Carlos Sainz shares the same isometric perspective as Sito Pons, allowing the team to adequately simulate car movement, as well as easing composition of curves and giving a greater sense of speed unlike several racing simulation titles that made use of different perspectives. However Antonio Carrera Merino stated that the graphics proved time-consuming and difficult due to the vehicle having 360 degree movement, requiring help to create the graphics and opting for digitization. Saiz also stated that working with terrain effects like skids and jumps proved complicated, while designing courses was a complex issue as well due to memory constrains and the number of maps needed to be implemented. Saiz claimed that the game made use of variables to make driving realistically accurate as possible, with Zigurat providing documentation of car behavior to Arcadia in order to program the driving physics. Saiz also claimed that the title used streaming code that modified driving physics depending on the conditions. Both Zigurat and Arcadia spent many testing hours prior to launch, with Rada polishing the driving physics at Arcadia.

== Release ==
Carlos Sainz: World Rally Championship was published exclusively in Spain by Zigurat Software for Amstrad CPC, MS-DOS, MSX and ZX Spectrum on December 3, 1990. Both the CPC and MSX versions were also distributed by Erbe Software. The CPC version makes use of the computer's Mode 0 display resolution. It was the final release of Arcadia prior to abandoning the video game industry due to external factors according to José Miguel Saiz and José Antonio Carrera Merino. Prior to launch, Carlos Sainz and the development team presented the game to the press at the Toyota headquarters in Madrid. Versions for the Amiga and Atari ST were planned but never released. In 1991, the title was included as part of the Pack Powersports compilation for all platforms.

== Reception ==

Carlos Sainz: World Rally Championship was met with positive reception from critics across all platforms since its release and proved to be a local success for Zigurat. Spanish magazine MicroHobby reviewed the ZX Spectrum version, praising the fast movement, visuals, sound, sense of realism and addictive factor. Similarly, Micromanías José Emilio Barbero also reviewed the Spectrum version, commending the addictive and original gameplay, graphics, difficulty and sense of speed, stating that "Carlos Sainz is a new proof of the absolute dominance of Zigurat in the 8-bit field".

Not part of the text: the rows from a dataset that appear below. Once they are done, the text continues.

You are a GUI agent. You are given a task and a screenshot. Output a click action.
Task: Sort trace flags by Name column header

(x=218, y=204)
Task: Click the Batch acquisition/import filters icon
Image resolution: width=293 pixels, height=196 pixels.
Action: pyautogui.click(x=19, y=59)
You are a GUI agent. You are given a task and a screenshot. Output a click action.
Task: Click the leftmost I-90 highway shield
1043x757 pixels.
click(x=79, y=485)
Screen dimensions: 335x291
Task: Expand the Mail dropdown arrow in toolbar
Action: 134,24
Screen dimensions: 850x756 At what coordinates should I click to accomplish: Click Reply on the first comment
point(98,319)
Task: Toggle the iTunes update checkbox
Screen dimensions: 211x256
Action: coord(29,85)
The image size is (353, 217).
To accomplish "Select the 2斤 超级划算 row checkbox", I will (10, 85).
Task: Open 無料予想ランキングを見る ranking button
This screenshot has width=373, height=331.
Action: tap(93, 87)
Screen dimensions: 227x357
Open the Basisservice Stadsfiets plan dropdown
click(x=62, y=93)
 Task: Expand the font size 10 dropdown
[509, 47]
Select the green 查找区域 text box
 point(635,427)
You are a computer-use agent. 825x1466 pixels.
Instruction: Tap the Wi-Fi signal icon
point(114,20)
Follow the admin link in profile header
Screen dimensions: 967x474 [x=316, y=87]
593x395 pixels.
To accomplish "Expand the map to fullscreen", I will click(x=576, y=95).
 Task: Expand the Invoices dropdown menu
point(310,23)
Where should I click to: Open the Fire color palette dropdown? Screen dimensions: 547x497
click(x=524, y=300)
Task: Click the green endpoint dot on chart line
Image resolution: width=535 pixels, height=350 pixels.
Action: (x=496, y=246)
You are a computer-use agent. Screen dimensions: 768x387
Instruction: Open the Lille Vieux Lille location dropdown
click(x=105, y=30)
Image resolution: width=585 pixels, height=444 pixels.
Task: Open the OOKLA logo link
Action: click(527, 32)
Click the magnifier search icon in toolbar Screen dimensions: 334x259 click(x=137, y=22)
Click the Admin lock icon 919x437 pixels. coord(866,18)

Reviewing the MSX version, MSX Clubs Jesús Manuel Montané drew comparison with Konami titles like Hyper Rally and Road Fighter due to its premise, feeling mixed in regards to the graphical presentation and criticized the limited technical complexity but gave positive remarks to the playability and controls, stating that "Carlos Sainz outperforms Sito Pons in many ways, despite being made by the usually mediocre Arcadia programming team". Mega Ocios César Valencia P. reviewed the Amstrad CPC version and praised the detailed visuals, controls and sound but criticized the excessive difficulty in some sections.

Review scores
| Publication | Score |
|---|---|
| Micromanía | (ZXS) 8/10 |
| Mega Ocio | (CPC) 8/10 |
| MicroHobby | (ZXS) 90% |
| MSX Club | (MSX) Positive |

== Legacy ==
After the release of Carlos Sainz: World Rally, Zigurat was contacted by Gaelco to work on an arcade game based on the World Rally Championship featuring Carlos Sainz before he changed teams from Toyota to Lancia near the end of development, being ultimately reworked and released as World Rally (1993). World Rally proved to be a breakthrough title for Gaelco across Europe and attained "mass success", selling around 23,000 units in the region and achieving similar response worldwide. World Rally also gained a cult following, with Santa Ragione designer Pietro Riva stating that the game served as inspiration for Wheels of Aurelia (2016).